Latest developments: ETF investors have proven more resilient in Bitcoin’s recent selloff than many expected. In an interview on CoinDesk’s market outlook, Eric Balchunas, senior ETF analyst at Bloomberg Intelligence, highlighted several key data points that point to this stability.
- Bitcoin is down more than 40% from recent highs, a move that has roiled the historically retail-heavy crypto market.
- Over the same period, only 6.6% of Bitcoin ETF assets exited.
- “So far, the ETF boom has been really successful,” he said.
Reasons why ETF holders should own: Balchunas argues that ETF investors are structurally different from crypto-native traders.
- Many ETF buyers treat Bitcoin as a 1% to 2% “hot sauce” allocation alongside stocks and bonds, rather than a core holding.
- Their broad portfolios benefit from strong stock markets, cushioning the psychological blow of crypto losses.
- Balchunas said ETF investors “tend to hold very strong assets” because they have lived through multiple market cycles with traditional assets.

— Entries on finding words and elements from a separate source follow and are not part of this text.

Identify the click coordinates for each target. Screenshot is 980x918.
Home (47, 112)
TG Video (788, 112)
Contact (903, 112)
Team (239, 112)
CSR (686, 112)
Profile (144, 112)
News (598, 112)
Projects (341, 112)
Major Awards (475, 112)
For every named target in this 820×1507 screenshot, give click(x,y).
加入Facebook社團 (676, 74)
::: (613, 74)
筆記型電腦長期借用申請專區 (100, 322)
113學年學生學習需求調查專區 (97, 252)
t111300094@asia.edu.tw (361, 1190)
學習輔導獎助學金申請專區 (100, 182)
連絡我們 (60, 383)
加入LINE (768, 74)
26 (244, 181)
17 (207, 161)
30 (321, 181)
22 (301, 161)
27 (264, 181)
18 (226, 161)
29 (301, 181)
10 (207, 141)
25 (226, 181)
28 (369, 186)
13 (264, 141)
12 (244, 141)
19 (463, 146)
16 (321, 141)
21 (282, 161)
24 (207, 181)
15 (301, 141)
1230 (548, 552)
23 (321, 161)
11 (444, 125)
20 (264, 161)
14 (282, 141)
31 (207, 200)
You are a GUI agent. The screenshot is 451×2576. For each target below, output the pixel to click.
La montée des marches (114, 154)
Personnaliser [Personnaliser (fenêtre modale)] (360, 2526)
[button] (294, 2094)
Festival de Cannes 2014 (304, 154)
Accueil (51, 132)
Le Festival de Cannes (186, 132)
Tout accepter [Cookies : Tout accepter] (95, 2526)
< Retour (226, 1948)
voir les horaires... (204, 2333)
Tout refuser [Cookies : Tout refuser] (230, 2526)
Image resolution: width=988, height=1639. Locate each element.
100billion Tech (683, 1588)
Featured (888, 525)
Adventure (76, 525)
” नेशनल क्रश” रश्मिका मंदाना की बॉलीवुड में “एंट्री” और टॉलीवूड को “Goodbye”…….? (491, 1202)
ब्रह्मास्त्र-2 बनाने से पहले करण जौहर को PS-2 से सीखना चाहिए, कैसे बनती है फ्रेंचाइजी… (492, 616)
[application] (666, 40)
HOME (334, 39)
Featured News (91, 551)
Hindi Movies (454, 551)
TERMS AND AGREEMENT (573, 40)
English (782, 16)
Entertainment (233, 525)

Contrast with crypto native: Even the same price reduction can feel very different depending on the level of exposure.
- Investors focused on Bitcoin are facing what Balciunas describes as “existential crisis mode.”
- Leveraged traders and long-term holders may be exerting more selling pressure than ETF investors.
- “Volatility is the cost of return,” Balciunas said, noting that Bitcoin has historically endured seven or eight similar declines.
Lessons from gold ETFs: Balciunas sees similarities between Bitcoin and gold as assets wrapped in ETFs.
- About 10 years ago, gold ETFs fell about 40% in six months, losing about a third of their assets during that time.
- Nevertheless, the gold ETF later restructured its assets and now holds about $160 billion.
- Bitcoin ETFs briefly rivaled the size of gold ETFs before the recent selloff, highlighting how flows can reverse over time.
What happens next: While volatility is likely to continue, ETFs could cement Bitcoin’s place in traditional finance.
- Balciunas said that looking at Bitcoin’s 17-year history, we see that it has repeatedly rebounded to new highs after significant declines.
- Due to the structure of ETFs, Bitcoin now sits alongside stocks, bonds, and commodities in mainstream portfolios.
- “A decline does not mean the end,” he said. “It just means sales.”